- Einträge aus einer Datenquelle
####
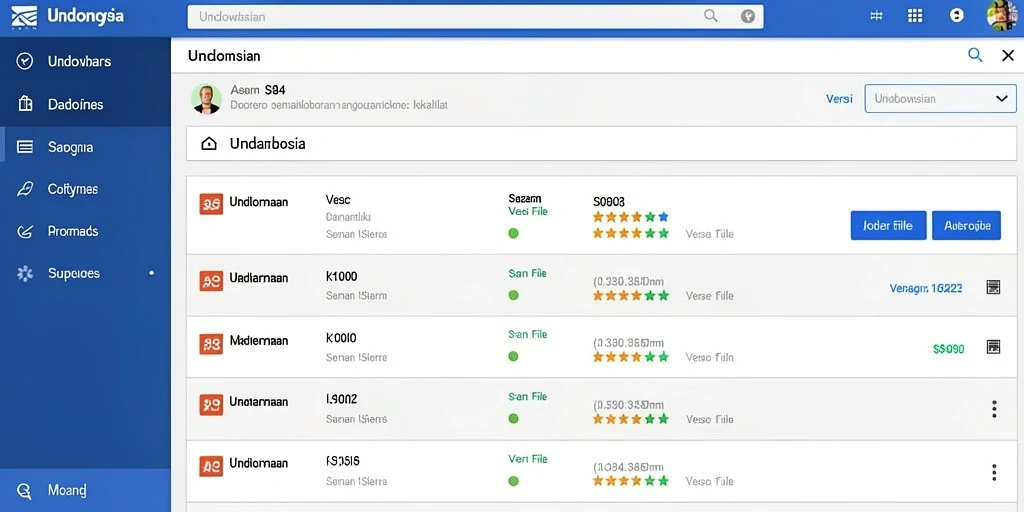
Task: Expand the Undbowsian dropdown
Action: [x=940, y=99]
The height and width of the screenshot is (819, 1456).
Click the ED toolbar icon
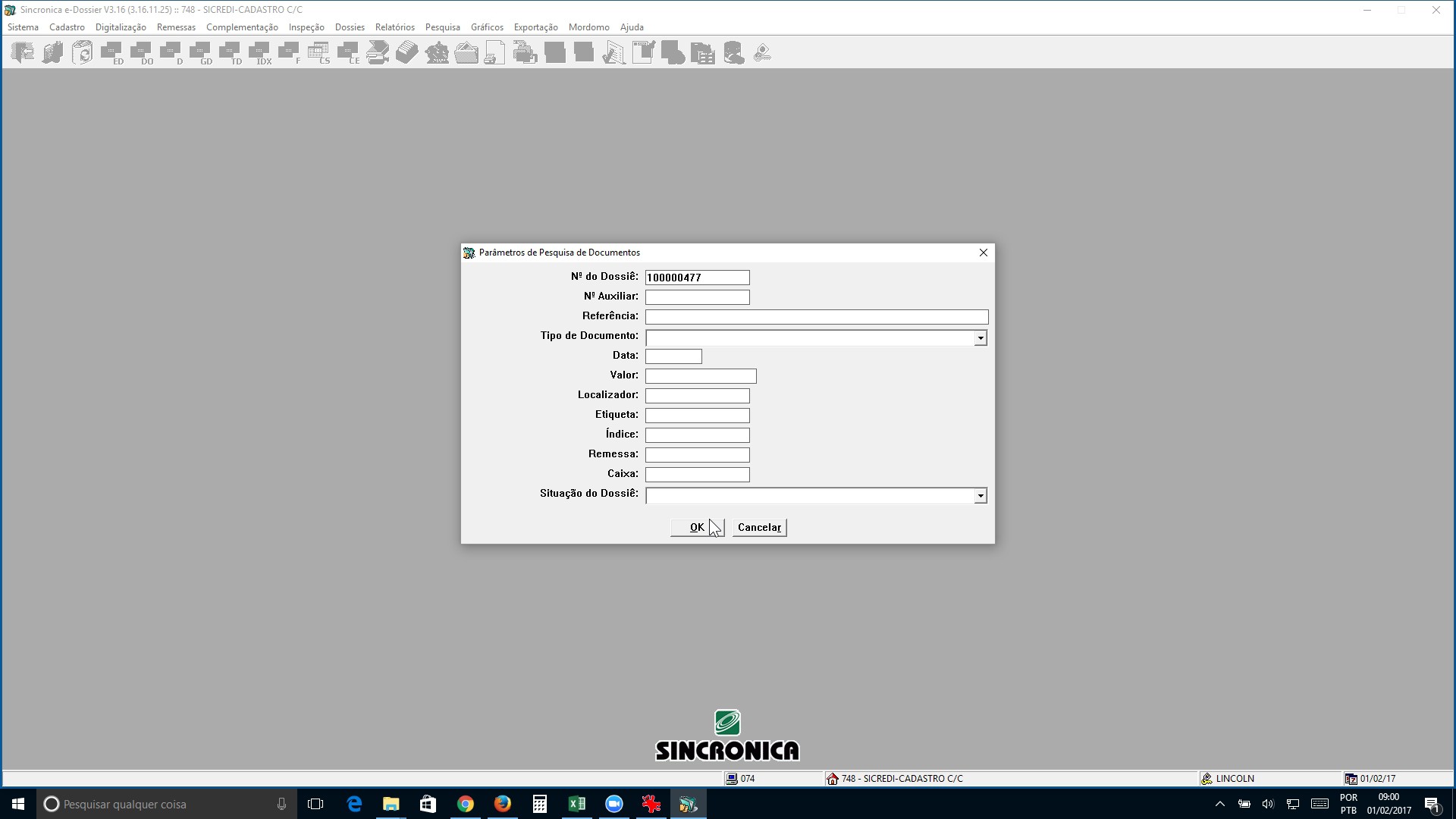(x=112, y=53)
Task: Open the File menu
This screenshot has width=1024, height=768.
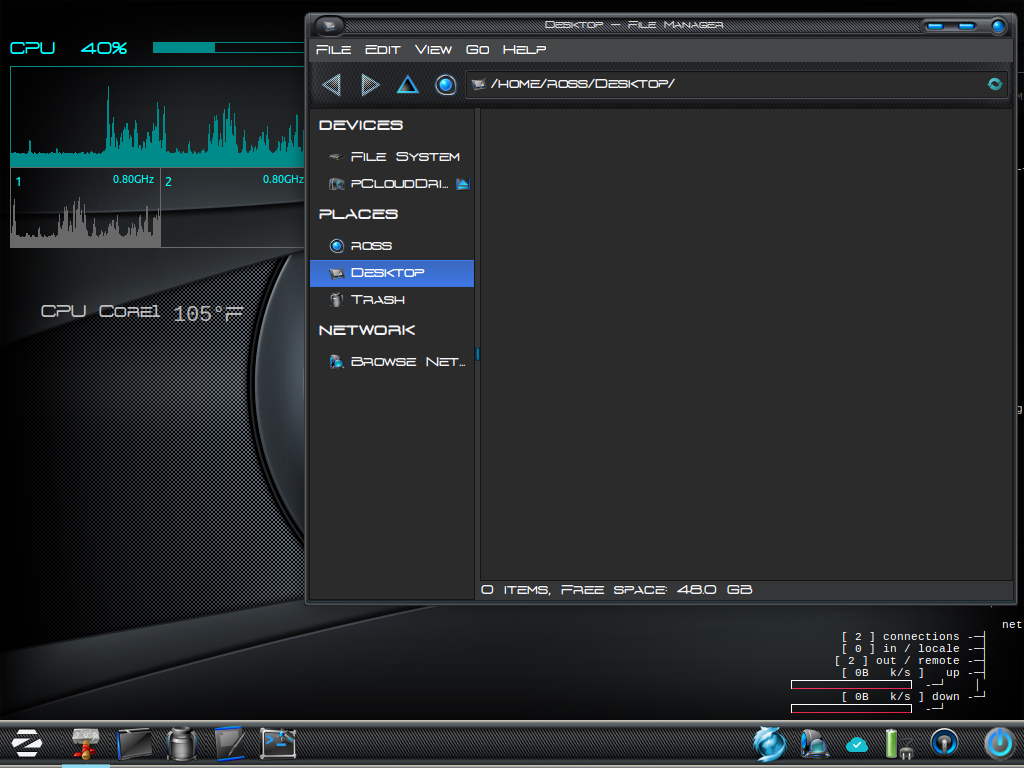Action: pos(333,49)
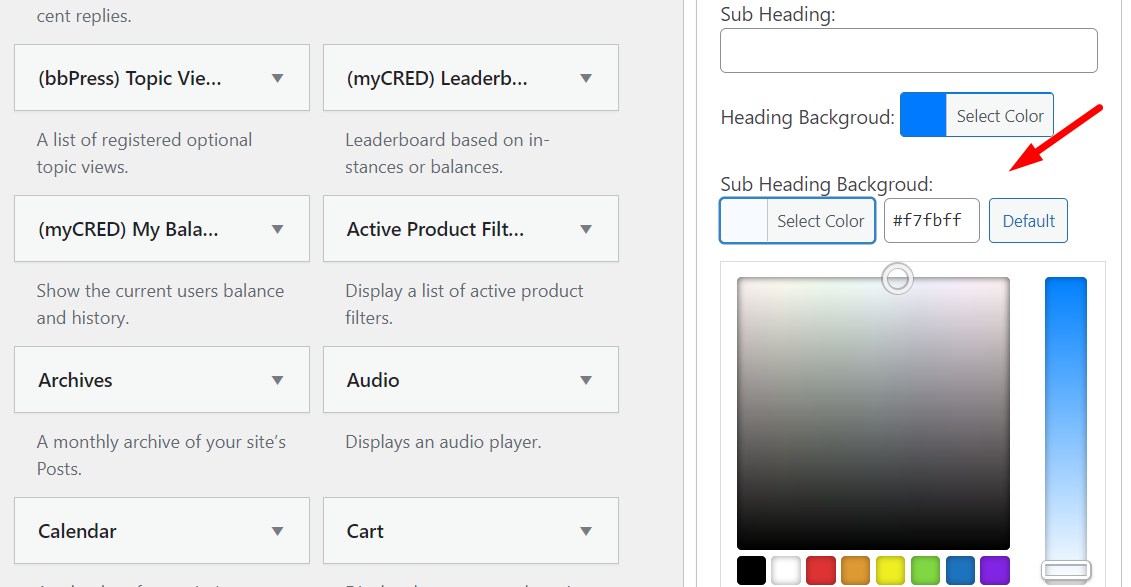Pick the purple color swatch
This screenshot has height=587, width=1131.
tap(994, 570)
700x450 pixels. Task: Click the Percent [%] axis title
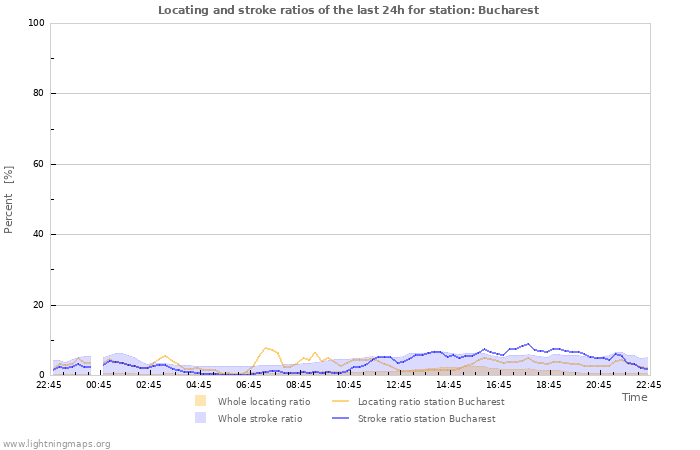[x=8, y=200]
####
- Zu erledigen
Schreib alle Einträge noch einmal ab und ersetze dabei „Click“ überall durch „Select“, ohne sonst etwas zu ändern. Lass die Bilder in deiner Antwort weg.

- Dein Ergebnis
Task: Expand the Undbowsian dropdown
Action: [x=940, y=99]
The height and width of the screenshot is (819, 1456).
Select the ED toolbar icon
(x=112, y=53)
Task: Open the File menu
This screenshot has width=1024, height=768.
Action: pos(333,49)
Pick the purple color swatch
This screenshot has height=587, width=1131.
tap(994, 570)
700x450 pixels. Task: Select the Percent [%] axis title
[x=8, y=200]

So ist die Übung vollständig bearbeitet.